(Collection entries)
^^^^

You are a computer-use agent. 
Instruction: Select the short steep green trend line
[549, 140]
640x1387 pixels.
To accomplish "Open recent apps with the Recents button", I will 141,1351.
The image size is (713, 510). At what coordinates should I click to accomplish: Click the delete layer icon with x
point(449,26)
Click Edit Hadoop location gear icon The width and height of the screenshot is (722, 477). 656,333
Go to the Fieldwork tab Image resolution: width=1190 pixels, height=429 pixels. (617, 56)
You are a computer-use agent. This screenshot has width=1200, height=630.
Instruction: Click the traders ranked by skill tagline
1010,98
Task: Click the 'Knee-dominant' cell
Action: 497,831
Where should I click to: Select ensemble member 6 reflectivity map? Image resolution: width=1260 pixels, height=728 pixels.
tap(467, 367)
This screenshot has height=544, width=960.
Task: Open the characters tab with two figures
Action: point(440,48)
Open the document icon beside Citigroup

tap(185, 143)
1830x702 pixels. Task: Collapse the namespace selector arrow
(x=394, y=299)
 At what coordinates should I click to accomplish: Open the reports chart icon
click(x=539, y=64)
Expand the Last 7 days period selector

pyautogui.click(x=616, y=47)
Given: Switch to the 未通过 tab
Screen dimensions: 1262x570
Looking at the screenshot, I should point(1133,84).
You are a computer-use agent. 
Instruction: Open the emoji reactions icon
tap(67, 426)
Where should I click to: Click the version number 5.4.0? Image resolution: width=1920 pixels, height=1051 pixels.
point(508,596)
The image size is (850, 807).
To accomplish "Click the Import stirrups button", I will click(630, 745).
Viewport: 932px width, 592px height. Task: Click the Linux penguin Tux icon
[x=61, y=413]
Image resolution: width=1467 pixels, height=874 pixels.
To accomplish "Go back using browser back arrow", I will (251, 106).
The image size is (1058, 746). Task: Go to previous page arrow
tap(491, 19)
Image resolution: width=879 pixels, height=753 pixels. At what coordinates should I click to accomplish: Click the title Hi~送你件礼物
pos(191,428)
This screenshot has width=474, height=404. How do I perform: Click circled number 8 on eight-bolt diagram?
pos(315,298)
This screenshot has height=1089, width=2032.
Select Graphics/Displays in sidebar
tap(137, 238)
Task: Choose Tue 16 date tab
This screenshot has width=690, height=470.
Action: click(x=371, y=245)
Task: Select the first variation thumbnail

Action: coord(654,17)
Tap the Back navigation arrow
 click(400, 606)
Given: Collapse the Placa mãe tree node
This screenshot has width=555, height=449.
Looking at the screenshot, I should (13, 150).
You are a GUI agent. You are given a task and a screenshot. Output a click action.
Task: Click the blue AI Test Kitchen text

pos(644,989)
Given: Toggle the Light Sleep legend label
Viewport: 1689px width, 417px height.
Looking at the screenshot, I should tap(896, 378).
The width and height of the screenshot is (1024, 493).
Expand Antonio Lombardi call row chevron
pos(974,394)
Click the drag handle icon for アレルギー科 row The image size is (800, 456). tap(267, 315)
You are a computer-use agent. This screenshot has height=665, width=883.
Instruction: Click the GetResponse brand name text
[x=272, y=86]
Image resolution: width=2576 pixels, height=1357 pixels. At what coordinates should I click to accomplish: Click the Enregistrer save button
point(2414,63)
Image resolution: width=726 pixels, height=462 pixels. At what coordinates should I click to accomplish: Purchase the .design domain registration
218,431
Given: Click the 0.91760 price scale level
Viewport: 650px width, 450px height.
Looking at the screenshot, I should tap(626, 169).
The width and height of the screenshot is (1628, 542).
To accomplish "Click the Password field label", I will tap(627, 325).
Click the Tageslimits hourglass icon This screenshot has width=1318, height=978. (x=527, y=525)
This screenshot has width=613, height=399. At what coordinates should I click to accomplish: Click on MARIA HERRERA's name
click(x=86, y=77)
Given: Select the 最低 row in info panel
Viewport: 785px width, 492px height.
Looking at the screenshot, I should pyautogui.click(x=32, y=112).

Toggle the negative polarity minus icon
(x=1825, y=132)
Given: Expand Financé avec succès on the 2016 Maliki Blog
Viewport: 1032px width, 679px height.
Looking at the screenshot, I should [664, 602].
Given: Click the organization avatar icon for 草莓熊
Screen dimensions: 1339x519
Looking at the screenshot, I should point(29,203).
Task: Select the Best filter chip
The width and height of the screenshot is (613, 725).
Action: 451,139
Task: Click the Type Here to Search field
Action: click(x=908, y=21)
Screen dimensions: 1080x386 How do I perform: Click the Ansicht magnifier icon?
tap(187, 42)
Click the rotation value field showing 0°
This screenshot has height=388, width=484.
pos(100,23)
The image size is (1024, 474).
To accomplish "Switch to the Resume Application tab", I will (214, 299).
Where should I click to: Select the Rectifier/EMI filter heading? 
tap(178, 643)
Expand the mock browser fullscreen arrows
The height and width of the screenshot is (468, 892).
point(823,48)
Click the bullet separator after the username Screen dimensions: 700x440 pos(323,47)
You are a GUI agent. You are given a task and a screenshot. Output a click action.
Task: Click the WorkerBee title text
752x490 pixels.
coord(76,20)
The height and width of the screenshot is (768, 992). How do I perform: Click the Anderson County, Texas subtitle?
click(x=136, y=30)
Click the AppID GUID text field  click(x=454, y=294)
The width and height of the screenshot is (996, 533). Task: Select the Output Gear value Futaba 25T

^^^^

PROBLEM TO WORK ON: Can you filter the listing down to only the lines that contain the word "accomplish"? Treat uppercase and lowercase as different.

FULL RESPONSE:
To accomplish "Open recent apps with the Recents button", I will 141,1351.
The image size is (713, 510). At what coordinates should I click to accomplish: Click the delete layer icon with x
 At what coordinates should I click to accomplish: Open the reports chart icon
To accomplish "Click the Import stirrups button", I will click(630, 745).
To accomplish "Go back using browser back arrow", I will (251, 106).
Image resolution: width=879 pixels, height=753 pixels. At what coordinates should I click to accomplish: Click the title Hi~送你件礼物
Image resolution: width=2576 pixels, height=1357 pixels. At what coordinates should I click to accomplish: Click the Enregistrer save button
Image resolution: width=726 pixels, height=462 pixels. At what coordinates should I click to accomplish: Purchase the .design domain registration
To accomplish "Click the Password field label", I will tap(627, 325).
This screenshot has width=613, height=399. At what coordinates should I click to accomplish: Click on MARIA HERRERA's name
To accomplish "Switch to the Resume Application tab", I will (214, 299).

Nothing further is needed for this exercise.